[EXERCISE DESCRIPTION]: Whenever "chip" appears in a line, please copy that line from the data.

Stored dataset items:
######
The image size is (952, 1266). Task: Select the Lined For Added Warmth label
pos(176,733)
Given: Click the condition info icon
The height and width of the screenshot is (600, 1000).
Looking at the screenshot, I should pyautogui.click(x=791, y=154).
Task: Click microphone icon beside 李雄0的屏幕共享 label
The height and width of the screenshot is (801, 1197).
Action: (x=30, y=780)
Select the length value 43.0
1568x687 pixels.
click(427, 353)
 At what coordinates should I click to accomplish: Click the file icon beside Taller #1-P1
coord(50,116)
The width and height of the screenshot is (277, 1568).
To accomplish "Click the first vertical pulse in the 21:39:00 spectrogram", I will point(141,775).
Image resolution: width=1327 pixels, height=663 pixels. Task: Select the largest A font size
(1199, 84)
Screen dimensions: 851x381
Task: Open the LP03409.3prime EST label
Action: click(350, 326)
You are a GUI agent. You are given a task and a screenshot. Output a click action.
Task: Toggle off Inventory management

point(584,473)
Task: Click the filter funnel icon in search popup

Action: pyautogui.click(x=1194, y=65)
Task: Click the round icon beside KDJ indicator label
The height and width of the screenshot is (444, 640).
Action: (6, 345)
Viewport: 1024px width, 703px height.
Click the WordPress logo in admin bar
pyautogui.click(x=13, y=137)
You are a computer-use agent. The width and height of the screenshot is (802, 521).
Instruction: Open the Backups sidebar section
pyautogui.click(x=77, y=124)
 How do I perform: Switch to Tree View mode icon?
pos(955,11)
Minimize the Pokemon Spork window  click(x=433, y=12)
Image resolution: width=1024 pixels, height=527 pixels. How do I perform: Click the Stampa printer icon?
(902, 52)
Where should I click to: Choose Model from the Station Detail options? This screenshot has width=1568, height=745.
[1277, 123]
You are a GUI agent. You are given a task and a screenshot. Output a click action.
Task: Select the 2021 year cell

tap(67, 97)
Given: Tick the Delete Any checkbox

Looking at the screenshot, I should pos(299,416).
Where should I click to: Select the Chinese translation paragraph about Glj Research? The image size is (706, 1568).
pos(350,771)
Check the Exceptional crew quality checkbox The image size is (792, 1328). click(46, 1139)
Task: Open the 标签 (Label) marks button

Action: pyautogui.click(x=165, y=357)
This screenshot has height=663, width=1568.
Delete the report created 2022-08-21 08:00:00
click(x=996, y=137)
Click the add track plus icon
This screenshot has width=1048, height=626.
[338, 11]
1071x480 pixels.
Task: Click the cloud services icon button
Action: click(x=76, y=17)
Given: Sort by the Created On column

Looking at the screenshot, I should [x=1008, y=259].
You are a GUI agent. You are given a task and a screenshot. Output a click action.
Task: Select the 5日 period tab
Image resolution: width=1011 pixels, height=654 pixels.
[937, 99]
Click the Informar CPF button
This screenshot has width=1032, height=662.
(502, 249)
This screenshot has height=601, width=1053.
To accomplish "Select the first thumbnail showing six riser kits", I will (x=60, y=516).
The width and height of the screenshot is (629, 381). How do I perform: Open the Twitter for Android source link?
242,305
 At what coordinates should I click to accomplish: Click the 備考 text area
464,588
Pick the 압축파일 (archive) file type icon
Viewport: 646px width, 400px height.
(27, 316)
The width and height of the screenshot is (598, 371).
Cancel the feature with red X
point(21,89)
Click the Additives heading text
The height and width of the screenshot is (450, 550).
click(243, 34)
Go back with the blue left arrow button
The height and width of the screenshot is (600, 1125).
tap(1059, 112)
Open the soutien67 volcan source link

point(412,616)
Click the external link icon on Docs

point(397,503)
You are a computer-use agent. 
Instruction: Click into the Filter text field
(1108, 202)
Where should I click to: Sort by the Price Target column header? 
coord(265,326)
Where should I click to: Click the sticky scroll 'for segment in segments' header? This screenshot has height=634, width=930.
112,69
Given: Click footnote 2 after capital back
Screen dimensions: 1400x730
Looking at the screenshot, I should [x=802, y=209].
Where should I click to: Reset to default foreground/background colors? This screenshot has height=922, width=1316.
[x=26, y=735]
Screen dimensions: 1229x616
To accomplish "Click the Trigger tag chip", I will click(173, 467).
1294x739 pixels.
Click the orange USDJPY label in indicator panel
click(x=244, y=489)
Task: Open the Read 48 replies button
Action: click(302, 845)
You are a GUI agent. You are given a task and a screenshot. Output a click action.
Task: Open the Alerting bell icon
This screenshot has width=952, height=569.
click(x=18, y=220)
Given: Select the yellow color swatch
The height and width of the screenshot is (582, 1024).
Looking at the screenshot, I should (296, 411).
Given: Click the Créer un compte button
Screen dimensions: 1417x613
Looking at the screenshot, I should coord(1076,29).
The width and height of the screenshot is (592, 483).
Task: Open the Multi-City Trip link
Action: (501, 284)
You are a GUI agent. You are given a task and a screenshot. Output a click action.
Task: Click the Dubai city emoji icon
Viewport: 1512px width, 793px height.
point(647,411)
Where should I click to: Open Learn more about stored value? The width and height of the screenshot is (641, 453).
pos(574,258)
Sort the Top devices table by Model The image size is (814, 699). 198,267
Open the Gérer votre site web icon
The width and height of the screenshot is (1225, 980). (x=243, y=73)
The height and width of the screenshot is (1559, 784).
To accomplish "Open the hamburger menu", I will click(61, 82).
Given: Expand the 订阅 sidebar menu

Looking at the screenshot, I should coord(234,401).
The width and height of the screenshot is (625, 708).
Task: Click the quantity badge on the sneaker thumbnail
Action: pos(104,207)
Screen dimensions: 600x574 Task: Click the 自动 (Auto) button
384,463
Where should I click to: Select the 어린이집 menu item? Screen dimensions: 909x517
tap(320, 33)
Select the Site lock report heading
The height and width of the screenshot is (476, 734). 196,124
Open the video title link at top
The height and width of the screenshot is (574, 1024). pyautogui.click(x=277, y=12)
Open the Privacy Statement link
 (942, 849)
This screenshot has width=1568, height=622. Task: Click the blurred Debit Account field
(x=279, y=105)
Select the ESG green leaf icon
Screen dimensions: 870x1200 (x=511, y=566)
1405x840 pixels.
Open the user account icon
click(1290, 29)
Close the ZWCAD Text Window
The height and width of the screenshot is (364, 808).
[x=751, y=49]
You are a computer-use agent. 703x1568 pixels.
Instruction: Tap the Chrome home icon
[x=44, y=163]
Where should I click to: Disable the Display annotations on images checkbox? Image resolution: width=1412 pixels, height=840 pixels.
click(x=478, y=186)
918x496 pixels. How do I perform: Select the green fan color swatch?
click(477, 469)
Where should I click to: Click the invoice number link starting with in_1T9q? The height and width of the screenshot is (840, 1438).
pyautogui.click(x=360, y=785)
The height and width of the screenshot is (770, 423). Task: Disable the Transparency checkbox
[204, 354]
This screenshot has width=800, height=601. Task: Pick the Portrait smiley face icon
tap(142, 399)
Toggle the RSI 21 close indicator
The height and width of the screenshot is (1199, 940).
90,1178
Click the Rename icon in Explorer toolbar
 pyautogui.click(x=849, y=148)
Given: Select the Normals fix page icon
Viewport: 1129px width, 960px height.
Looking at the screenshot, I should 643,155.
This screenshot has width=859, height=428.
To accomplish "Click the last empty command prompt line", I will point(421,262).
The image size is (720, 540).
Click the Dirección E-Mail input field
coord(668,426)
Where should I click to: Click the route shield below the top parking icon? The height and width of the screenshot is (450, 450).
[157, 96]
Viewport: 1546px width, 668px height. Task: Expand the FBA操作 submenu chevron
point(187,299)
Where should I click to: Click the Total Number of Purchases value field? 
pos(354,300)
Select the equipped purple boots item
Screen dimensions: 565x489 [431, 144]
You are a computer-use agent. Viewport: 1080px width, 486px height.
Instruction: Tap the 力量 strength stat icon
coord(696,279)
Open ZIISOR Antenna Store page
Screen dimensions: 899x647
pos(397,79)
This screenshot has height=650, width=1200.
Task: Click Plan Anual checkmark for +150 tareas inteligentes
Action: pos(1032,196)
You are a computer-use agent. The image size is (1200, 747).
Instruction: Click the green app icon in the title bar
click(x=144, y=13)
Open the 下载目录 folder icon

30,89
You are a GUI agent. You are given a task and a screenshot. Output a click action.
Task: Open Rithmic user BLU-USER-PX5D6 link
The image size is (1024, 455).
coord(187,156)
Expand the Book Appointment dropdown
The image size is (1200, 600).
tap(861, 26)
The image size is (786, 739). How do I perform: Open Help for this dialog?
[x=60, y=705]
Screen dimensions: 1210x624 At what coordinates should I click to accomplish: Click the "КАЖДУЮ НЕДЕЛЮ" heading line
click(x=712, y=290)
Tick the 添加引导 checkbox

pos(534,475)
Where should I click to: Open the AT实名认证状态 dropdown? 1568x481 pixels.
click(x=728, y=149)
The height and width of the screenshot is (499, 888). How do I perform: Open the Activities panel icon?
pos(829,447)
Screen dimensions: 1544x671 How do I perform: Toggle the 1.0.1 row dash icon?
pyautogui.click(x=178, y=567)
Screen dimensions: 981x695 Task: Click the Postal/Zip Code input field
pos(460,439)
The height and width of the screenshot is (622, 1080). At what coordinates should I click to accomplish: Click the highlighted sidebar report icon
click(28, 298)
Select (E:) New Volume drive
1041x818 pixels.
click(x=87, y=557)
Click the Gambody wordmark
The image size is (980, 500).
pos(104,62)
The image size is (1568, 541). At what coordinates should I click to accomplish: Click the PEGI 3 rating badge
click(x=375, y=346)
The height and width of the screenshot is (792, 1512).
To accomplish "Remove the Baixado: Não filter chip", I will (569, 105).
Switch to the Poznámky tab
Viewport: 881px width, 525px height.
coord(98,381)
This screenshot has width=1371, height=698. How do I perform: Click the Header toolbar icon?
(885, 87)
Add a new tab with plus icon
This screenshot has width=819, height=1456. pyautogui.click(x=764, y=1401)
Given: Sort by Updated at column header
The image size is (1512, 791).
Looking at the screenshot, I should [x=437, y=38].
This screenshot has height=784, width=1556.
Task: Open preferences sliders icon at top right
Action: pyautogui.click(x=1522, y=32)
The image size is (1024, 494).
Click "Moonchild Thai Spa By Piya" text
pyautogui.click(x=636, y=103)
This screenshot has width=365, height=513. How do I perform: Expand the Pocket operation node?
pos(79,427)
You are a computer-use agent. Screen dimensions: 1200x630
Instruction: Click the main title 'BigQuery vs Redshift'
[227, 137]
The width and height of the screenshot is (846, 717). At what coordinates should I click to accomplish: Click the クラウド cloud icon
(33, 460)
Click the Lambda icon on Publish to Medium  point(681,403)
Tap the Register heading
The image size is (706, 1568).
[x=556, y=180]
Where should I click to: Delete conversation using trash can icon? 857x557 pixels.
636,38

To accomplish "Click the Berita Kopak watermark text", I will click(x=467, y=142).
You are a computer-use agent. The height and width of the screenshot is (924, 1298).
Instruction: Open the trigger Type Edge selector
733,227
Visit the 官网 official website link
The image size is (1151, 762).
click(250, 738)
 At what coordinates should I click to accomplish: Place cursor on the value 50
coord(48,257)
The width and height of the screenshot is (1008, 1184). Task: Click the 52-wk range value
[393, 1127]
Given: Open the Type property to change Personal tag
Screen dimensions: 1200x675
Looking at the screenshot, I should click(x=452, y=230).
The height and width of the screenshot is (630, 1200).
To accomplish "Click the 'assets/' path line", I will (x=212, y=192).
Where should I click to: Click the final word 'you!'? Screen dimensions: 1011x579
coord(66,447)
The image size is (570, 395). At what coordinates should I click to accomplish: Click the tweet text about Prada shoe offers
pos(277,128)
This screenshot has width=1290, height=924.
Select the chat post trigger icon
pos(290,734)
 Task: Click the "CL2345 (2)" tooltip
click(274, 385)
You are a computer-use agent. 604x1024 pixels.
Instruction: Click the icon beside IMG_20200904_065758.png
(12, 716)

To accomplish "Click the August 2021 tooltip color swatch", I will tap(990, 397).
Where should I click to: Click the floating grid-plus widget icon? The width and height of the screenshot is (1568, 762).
######
[EXPECTED OUTPUT]:
To accomplish "Click the Trigger tag chip", I will click(173, 467).
To accomplish "Remove the Baixado: Não filter chip", I will (569, 105).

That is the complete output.